Work to complete: From the line that contains "You are a computer-use agent. This" through the line that contains "Switch to the", output every line of the listing below exactly and leave out all the rest.

Entries supplied:
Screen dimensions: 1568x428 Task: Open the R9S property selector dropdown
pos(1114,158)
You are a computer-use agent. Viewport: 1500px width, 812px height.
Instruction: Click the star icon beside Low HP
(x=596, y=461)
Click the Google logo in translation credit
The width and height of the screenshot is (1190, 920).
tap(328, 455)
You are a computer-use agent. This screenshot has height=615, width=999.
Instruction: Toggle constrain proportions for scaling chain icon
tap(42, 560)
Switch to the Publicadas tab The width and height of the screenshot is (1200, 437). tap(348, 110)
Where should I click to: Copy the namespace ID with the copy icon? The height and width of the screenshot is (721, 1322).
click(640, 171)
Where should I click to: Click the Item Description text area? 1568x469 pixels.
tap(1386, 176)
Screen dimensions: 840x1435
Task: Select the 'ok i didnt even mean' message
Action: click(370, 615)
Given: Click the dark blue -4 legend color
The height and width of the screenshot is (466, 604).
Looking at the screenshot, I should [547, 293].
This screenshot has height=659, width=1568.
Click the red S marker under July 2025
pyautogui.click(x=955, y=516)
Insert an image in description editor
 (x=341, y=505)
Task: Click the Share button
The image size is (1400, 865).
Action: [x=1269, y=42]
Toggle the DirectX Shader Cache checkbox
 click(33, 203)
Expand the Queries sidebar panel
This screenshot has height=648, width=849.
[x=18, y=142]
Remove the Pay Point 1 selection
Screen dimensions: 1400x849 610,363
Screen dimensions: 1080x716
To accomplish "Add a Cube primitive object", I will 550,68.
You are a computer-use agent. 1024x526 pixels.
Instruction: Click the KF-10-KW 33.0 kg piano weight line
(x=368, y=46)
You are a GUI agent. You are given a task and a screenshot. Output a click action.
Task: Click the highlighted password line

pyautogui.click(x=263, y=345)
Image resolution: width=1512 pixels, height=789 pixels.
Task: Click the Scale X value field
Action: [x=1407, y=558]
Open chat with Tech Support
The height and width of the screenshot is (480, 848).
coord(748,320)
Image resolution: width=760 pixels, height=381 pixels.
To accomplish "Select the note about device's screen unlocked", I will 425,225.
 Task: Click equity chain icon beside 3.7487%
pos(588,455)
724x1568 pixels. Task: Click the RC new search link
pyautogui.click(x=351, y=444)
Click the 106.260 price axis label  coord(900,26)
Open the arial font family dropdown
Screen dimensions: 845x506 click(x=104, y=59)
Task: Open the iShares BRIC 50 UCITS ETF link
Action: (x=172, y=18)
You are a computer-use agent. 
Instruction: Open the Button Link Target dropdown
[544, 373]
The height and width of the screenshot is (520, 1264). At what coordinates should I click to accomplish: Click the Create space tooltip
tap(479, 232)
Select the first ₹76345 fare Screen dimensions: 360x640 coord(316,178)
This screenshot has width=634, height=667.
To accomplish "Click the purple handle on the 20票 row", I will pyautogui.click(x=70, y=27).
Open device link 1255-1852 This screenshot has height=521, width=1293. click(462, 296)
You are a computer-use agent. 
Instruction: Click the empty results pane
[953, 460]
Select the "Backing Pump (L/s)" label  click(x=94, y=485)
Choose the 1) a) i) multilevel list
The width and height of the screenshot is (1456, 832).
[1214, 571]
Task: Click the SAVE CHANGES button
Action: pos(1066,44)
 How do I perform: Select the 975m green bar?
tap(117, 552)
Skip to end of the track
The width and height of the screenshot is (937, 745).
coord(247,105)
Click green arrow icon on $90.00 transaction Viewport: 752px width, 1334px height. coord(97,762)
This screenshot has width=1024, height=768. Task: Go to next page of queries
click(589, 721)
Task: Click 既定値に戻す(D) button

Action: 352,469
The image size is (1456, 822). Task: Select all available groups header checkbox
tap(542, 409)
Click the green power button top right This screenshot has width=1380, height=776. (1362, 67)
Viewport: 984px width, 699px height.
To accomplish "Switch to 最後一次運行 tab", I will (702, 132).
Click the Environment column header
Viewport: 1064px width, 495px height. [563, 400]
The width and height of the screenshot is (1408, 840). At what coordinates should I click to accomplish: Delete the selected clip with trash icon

Written answer:
You are a computer-use agent. This screenshot has height=615, width=999.
Instruction: Toggle constrain proportions for scaling chain icon
tap(42, 560)
Switch to the Publicadas tab The width and height of the screenshot is (1200, 437). tap(348, 110)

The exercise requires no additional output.